--- Provided records Enclosed Below ---

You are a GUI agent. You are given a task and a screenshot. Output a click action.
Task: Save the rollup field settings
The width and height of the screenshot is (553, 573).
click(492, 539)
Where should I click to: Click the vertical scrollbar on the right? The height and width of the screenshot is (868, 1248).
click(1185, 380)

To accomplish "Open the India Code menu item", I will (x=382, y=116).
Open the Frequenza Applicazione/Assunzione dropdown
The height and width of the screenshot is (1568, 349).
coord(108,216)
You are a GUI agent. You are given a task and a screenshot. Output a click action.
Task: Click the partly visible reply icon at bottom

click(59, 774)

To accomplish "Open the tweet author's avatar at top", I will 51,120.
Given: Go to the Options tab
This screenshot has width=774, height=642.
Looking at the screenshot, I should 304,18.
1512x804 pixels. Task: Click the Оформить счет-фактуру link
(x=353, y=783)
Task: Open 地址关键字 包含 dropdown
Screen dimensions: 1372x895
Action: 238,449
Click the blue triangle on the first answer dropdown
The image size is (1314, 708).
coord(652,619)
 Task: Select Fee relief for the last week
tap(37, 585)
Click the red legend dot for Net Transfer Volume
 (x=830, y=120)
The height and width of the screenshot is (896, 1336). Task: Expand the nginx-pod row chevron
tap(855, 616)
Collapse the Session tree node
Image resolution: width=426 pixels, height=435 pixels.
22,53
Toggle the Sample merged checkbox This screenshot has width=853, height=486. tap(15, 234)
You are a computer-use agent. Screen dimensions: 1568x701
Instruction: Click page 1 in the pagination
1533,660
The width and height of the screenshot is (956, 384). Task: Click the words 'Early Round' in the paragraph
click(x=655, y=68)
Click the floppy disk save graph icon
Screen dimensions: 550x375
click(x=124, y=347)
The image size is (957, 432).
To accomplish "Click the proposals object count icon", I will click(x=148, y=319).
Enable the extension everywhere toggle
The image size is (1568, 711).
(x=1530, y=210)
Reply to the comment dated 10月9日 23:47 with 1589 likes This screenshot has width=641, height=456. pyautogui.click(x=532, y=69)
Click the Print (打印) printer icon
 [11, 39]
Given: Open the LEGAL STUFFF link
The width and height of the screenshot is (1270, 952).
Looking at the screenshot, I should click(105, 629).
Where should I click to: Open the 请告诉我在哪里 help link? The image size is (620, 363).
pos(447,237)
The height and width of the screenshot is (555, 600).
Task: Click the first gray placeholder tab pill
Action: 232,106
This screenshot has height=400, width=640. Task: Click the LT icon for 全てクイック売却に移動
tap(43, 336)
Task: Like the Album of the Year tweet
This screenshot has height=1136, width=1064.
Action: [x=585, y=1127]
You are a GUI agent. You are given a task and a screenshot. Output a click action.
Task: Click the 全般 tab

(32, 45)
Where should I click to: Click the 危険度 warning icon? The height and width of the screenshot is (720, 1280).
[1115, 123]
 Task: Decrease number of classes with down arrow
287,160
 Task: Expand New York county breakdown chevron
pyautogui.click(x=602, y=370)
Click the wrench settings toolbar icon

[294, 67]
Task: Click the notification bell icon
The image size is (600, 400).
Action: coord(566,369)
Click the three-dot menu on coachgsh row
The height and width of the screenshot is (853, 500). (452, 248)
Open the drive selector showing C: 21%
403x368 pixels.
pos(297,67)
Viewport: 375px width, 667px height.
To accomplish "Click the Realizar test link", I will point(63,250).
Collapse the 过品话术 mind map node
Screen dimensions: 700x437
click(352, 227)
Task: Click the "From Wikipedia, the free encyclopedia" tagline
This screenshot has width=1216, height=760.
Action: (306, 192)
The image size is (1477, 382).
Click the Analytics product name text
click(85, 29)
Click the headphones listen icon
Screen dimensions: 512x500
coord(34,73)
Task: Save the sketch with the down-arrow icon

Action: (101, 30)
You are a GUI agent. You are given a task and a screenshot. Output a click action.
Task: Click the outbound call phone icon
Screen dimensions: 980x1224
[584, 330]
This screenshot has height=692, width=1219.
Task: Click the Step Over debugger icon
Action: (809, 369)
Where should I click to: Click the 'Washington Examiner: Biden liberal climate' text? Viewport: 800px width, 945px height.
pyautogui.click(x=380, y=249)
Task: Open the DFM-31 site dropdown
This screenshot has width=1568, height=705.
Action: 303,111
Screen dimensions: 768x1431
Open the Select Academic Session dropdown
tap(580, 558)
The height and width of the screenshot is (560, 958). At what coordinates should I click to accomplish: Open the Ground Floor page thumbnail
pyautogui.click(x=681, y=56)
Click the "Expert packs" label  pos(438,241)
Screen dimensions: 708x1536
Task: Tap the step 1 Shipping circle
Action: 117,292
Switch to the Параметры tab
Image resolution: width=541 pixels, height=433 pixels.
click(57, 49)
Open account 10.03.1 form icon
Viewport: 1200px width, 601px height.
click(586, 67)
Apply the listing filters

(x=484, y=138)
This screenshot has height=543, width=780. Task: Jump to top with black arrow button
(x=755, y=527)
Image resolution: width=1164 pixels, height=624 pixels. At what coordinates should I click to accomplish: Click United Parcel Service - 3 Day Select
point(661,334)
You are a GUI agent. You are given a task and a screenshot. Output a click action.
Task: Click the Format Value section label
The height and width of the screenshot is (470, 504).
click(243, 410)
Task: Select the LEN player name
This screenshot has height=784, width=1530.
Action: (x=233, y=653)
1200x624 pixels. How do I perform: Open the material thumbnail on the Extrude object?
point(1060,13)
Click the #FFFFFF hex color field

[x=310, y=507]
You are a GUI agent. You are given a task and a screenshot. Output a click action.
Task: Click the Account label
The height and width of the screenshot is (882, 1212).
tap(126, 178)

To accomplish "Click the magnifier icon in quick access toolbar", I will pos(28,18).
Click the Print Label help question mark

--- End of Enclosed Provided records ---

Work instruction ▸ In the entries above, find the lines containing the word "tweet" and say how many there are, with no other words.

Finished task ▸ 2